— START OF Material for this task —
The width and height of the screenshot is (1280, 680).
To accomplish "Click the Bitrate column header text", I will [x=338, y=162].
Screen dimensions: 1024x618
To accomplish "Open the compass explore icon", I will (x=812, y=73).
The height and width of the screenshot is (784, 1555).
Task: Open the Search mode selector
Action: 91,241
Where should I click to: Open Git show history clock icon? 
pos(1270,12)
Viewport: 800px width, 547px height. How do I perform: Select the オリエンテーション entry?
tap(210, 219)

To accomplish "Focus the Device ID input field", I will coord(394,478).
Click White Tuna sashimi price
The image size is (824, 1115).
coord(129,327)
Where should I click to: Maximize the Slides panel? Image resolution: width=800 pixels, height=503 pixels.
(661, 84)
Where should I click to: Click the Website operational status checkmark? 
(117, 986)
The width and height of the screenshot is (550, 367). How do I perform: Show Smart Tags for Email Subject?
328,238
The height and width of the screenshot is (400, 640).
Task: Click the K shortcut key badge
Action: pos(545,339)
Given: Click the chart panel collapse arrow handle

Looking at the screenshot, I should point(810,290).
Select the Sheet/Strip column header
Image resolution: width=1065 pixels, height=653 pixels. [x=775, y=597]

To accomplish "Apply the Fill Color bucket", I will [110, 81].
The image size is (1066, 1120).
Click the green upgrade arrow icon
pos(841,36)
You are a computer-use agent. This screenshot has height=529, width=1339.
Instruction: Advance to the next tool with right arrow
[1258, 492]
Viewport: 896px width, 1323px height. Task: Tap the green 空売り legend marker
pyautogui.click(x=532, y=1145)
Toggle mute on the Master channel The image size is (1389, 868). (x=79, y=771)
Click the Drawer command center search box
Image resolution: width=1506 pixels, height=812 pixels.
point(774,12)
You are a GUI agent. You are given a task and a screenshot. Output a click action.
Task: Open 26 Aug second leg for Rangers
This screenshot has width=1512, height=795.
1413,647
— END OF Material for this task —
> What you need to do
Reproduce exactly the stretch of the records from the line that contains "You are a computer-use" through the end of the records.

> Response to the exercise
You are a computer-use agent. This screenshot has height=529, width=1339.
Instruction: Advance to the next tool with right arrow
[1258, 492]
Viewport: 896px width, 1323px height. Task: Tap the green 空売り legend marker
pyautogui.click(x=532, y=1145)
Toggle mute on the Master channel The image size is (1389, 868). (x=79, y=771)
Click the Drawer command center search box
Image resolution: width=1506 pixels, height=812 pixels.
point(774,12)
You are a GUI agent. You are given a task and a screenshot. Output a click action.
Task: Open 26 Aug second leg for Rangers
This screenshot has width=1512, height=795.
1413,647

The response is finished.